Es muy probable que Face- book sea el cuarto gran océano del mundo. ¿O el primero…? Puede gustar o no, pero está ahí, bullente y vital, incluso para aquellos que viven en la mediterraneidad absoluta de la desconexión. Asomado con mayor o menor frecuencia, uno lo mismo tropieza con bolsones de plástica frivolidad que encuentra en una nota, una mínima nota, el poético oleaje de la existencia.
NolanStrong es el nombre de una página de Facebook en la que se hicieron a la mar del diálogo al menos un cuarto de millón de terrícolas, atentos a las fotos y a los textos, a los «stickers» y emoticones que ilustraron, con manos maternales, el diario de un terrícola pequeño, casi adicto —como tantos de su generación— a YouTube, a las animaciones de su tablet y hasta a una poderosa pistola Nerf de juguete con la que pudo matar a infinidad de malos. Menos a uno.
Nacidos en una, los niños tienen todas las patrias. Son patrimonio del mundo, como los ángeles. Y su esperanza, como escribió una vez alguien que sabía todo de ellos. Nolan Scully vio la luz en Leonardtown, Maryland, pero en solo cuatro años supo saltar de un clic amoroso todas las fronteras.
Viendo algunas fotos, cualquiera erraría: pudiera confundirse con simple malacrianza —un ataque de «mamitis», dirían en Cuba— la postura del muchacho que no quiere separarse de su madre, al punto de seguirla al baño y esperar, acurrucado en la alfombra, que ella acabe de ducharse. Pero no… al contrario, es un ejemplo supremo de apurada madurez. Un caso raro, como su enfermedad.

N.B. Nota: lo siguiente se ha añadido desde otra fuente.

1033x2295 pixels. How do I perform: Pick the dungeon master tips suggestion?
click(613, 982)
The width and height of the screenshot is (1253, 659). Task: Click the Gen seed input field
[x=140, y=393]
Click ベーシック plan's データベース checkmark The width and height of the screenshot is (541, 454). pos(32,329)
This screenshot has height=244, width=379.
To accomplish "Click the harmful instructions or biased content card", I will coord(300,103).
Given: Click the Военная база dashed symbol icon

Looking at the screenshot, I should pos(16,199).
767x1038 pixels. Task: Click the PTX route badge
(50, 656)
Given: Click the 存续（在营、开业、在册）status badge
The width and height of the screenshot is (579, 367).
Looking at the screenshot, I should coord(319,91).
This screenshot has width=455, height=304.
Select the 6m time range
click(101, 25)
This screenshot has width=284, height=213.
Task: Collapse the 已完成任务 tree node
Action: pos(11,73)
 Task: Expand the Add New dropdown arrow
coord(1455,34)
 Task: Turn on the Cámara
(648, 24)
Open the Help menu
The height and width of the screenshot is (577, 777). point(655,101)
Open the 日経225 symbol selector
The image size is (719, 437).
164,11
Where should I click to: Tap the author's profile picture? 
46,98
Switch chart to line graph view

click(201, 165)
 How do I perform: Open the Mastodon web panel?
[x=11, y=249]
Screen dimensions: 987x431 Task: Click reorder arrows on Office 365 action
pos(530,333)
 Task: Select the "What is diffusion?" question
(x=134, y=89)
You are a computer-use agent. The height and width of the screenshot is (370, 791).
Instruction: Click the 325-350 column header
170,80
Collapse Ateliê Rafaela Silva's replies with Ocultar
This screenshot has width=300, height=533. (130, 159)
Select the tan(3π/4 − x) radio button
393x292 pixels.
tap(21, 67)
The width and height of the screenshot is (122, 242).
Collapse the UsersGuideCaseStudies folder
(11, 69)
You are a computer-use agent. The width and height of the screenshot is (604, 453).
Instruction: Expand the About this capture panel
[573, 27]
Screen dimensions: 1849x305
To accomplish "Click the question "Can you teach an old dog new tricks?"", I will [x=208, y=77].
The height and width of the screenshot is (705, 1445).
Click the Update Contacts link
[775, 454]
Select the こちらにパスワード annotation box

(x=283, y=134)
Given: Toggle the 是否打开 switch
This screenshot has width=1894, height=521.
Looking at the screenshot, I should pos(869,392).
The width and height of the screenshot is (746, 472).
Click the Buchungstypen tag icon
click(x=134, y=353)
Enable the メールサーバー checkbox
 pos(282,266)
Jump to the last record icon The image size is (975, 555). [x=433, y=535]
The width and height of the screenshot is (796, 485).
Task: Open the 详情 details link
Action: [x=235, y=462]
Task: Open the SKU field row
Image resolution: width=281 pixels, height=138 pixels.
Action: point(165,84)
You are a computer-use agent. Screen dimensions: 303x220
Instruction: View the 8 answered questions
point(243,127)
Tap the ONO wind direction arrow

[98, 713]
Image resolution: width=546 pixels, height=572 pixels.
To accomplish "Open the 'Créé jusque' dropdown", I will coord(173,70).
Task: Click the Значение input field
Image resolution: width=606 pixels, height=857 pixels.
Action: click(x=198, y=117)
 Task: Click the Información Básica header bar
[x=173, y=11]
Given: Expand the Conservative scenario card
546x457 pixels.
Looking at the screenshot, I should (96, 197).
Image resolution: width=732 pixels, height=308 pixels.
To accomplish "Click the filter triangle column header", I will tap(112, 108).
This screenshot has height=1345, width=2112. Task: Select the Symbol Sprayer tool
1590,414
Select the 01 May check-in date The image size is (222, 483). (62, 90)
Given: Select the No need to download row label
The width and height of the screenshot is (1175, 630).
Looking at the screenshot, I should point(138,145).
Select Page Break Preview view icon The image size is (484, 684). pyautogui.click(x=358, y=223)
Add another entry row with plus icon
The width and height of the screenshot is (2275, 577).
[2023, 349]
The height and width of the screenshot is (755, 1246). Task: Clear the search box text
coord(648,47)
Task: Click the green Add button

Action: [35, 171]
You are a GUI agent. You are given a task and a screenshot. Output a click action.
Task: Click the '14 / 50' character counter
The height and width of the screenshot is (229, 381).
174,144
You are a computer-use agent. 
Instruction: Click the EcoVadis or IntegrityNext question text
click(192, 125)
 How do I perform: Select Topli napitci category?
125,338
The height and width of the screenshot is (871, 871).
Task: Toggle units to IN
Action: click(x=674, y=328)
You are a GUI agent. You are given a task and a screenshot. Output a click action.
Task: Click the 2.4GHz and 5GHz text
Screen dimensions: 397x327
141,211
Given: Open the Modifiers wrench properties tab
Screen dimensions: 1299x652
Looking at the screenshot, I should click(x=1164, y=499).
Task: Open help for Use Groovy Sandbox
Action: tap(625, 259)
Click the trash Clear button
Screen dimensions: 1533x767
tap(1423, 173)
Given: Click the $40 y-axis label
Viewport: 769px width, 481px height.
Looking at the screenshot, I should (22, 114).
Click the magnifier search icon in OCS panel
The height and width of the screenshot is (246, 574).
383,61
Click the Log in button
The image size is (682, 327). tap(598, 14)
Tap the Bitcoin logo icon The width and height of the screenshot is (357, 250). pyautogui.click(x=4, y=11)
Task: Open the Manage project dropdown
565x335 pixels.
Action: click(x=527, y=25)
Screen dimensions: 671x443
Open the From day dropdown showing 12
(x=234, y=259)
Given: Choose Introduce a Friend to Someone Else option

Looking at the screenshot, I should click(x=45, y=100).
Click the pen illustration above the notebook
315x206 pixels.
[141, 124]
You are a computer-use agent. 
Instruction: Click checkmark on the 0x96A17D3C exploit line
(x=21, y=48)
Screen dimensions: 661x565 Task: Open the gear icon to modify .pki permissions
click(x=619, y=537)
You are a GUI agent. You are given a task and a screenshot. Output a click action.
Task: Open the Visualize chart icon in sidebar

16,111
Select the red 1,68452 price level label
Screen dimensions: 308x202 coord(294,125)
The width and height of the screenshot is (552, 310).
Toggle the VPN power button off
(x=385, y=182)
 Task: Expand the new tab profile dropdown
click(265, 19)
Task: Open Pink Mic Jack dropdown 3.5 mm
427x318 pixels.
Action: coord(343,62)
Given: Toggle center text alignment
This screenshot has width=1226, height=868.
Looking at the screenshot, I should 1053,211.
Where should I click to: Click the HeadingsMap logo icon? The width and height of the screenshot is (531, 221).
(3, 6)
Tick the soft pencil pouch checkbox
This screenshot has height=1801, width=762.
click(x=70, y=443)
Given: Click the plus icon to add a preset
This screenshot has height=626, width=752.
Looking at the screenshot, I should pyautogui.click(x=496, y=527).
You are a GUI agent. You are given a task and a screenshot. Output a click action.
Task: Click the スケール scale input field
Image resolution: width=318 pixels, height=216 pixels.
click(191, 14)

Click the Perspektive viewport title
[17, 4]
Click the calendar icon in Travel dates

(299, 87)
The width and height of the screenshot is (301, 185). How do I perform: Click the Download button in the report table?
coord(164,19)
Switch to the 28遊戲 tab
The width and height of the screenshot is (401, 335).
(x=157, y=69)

Nolan no dormía bien, pero soñaba a gusto: quería ser policía o bombero, como su padre Jonathan, que apaga fuegos en Leonardtown. Facebook mostró al chicuelo en su sala de ingreso, con uniforme y placa: «Sargento Rollin Nolan», rezaba su chaqueta.
Desde entonces, no pocos le llamaban «Sargento Nolan». La policía y los bomberos lo nombraron oficial honorario. Así, sin más, un solo niño, cual las medallas, prendió en los pechos de medio mundo ese fuego hermoso que nadie quiere apagar.
No, no hay «anestésicos» periodísticos para el término. Desde sus tres años, Nolan Scully padeció cáncer, concretamente rabdomiosarcoma, un mal extraño que, atacando sus tejidos blandos, lastimaba los hilos sensibles de la parte de la especie humana que sabe que en los brazos de un niño siempre hay un par de alas que cuidar.
Frágil de cuerpo, el pequeño mostró audacia de policía y coraje de bombero: luchó por 15 meses, aunque al final, cuando los tumores comenzaron a oprimir su corazón y acosar sus bronquios, respirar doliera. ¿No es una trampa adulta que tomar aire se torne en juego doloroso?
Ruth, su mamá, estuvo todo el tiempo a su lado. Y también viceversa: muchos preguntan quién cuidó a quién; ellos sabrían. «No tienes que luchar más», dijo la madre cuando solo quedaba sufrir, y como un sabio el pequeñín dio la respuesta de su vida: «Pero lo haré por ti, mamá».
Nolan Scully murió al fin en una noche del pasado febrero. Fue un niño estadounidense. Pudo ser de China o Australia, de Panamá o Argelia, de Indonesia o de Cuba. Fue nuestro, porque todos los niños honran las arcas del mundo.
No era un chico cualquiera. Por un instante, Nolan se atrevió a revertir el coma irreversible para dar un «¡Te quiero!» a su madre. Poco antes, cuando esta le dijo que ya solo podría mantenerlo a salvo en el cielo, el muchacho la tranquilizó:
«¡Entonces me iré al cielo y jugaré hasta que llegues! Porque vendrás, ¿no?».